Cuentan Nuzzi y Fittipaldi en sus libros —plenos de documentación— que, ya en el verano de 2013, “Francisco sabe dónde golpear” y es tan consciente de “las bolsas de poder y de intereses oscuros” que reinan en el Vaticano que ordena a sus colaboradores actuar rápido y sin contemplaciones. Pero también con cuidado. Toman la determinación de comunicarse a través de teléfonos celulares de una operadora radicada en Malta, enviar correos electrónicos a través de un servidor de Internet ajeno al Vaticano y guardar sus investigaciones en armarios blindados. Enseguida comprueban que nada es suficiente. Las altas estancias vaticanas puestas en evidencia por la investigación reaccionan. El armario es reventado y la honorabilidad de los miembros de la comisión va por el mismo camino.

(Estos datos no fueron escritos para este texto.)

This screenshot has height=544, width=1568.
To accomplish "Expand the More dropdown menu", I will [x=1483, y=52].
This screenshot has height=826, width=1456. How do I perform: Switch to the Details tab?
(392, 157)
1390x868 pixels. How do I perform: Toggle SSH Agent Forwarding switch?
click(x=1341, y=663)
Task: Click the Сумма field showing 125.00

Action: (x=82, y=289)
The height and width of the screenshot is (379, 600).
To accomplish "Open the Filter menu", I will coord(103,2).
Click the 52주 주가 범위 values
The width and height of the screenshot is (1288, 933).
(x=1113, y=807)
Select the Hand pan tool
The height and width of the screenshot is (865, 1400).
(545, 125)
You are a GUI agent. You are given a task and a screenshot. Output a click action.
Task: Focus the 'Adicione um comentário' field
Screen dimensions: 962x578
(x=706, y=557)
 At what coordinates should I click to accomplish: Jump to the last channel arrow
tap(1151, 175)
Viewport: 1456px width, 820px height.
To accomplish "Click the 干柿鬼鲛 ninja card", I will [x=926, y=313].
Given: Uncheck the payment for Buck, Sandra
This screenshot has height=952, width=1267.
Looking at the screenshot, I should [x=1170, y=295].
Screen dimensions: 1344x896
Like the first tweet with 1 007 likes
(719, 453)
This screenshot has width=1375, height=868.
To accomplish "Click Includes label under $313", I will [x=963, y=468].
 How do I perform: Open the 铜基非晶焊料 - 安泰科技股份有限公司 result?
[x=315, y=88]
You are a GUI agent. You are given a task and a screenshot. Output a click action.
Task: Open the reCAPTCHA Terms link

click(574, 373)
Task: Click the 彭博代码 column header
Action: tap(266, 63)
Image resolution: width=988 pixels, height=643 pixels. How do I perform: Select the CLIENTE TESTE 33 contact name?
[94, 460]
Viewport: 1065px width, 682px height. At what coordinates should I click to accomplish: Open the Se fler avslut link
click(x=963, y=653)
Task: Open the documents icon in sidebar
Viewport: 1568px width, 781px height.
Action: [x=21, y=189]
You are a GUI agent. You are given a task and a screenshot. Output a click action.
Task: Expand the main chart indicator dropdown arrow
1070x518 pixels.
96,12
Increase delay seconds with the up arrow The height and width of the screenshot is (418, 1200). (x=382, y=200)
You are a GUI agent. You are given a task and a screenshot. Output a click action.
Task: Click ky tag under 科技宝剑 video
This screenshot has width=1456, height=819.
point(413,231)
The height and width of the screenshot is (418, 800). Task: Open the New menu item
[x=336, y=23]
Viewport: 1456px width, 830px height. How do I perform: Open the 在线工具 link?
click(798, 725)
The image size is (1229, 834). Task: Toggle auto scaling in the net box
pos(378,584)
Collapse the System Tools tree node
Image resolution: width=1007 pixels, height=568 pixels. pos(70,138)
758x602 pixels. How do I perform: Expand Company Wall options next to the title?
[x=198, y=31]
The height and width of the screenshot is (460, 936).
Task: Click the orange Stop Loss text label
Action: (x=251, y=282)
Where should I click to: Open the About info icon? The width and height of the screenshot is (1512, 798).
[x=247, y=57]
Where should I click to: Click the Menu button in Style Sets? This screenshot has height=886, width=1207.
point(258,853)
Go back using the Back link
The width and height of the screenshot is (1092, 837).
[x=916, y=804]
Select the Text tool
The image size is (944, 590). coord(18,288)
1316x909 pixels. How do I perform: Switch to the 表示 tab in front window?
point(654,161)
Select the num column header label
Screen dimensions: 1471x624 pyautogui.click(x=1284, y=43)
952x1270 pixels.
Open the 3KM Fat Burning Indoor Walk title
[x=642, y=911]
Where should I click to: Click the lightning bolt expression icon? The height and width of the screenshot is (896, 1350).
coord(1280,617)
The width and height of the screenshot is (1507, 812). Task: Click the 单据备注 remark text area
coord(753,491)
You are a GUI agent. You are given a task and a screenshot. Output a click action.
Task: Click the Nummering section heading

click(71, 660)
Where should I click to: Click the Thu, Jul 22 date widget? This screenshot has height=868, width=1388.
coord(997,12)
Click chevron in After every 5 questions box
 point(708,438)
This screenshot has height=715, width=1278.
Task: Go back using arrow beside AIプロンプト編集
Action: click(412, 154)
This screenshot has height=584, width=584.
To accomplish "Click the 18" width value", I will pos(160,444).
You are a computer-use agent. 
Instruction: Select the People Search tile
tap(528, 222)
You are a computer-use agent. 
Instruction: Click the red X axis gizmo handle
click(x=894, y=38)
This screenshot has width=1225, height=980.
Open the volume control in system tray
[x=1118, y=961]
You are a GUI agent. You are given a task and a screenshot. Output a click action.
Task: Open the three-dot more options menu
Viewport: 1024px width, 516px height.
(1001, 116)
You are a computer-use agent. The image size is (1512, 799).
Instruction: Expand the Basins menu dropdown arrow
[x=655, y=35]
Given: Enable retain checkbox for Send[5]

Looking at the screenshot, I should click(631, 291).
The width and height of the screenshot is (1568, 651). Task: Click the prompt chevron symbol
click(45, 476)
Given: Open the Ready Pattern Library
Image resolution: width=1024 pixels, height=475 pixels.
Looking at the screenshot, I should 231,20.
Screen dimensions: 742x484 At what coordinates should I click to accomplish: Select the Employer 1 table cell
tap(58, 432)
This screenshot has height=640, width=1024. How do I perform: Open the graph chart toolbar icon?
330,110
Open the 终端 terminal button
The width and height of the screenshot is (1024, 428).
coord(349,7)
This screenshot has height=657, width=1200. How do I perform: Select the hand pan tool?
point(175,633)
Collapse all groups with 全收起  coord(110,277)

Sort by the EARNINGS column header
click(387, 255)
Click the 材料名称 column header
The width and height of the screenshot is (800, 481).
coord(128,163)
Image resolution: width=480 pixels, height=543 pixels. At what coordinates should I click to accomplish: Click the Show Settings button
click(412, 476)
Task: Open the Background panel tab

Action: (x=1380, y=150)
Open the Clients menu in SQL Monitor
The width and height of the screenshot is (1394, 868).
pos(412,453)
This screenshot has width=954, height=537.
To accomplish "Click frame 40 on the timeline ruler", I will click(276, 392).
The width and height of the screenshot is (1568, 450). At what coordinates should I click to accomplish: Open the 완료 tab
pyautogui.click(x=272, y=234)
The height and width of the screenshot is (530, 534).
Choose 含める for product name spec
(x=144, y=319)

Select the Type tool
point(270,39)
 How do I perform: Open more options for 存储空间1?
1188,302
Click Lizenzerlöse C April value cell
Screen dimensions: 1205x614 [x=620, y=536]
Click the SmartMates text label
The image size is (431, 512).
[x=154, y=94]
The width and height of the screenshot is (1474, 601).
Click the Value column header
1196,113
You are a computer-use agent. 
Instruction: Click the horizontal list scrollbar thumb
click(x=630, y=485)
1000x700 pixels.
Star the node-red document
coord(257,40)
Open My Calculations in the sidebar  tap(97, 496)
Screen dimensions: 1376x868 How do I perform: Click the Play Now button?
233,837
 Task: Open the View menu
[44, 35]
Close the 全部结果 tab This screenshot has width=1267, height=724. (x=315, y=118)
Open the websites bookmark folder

Cuando, a finales de octubre de 2015, el sacerdote Vallejo Balda fue detenido por la gendarmería del Vaticano ya llevaba varias semanas preso de sus propios miedos. Aseguraba a sus amigos que las mafias lo perseguían para matarlo. Que no sería el primero ni el único en pagar con su vida el atrevimiento de meter las narices en las finanzas de la Santa Sede. Tal vez solo se tratase de los desvaríos de un cura de pueblo ascendido demasiado rápido al complejo mundo del Vaticano. O tal vez no.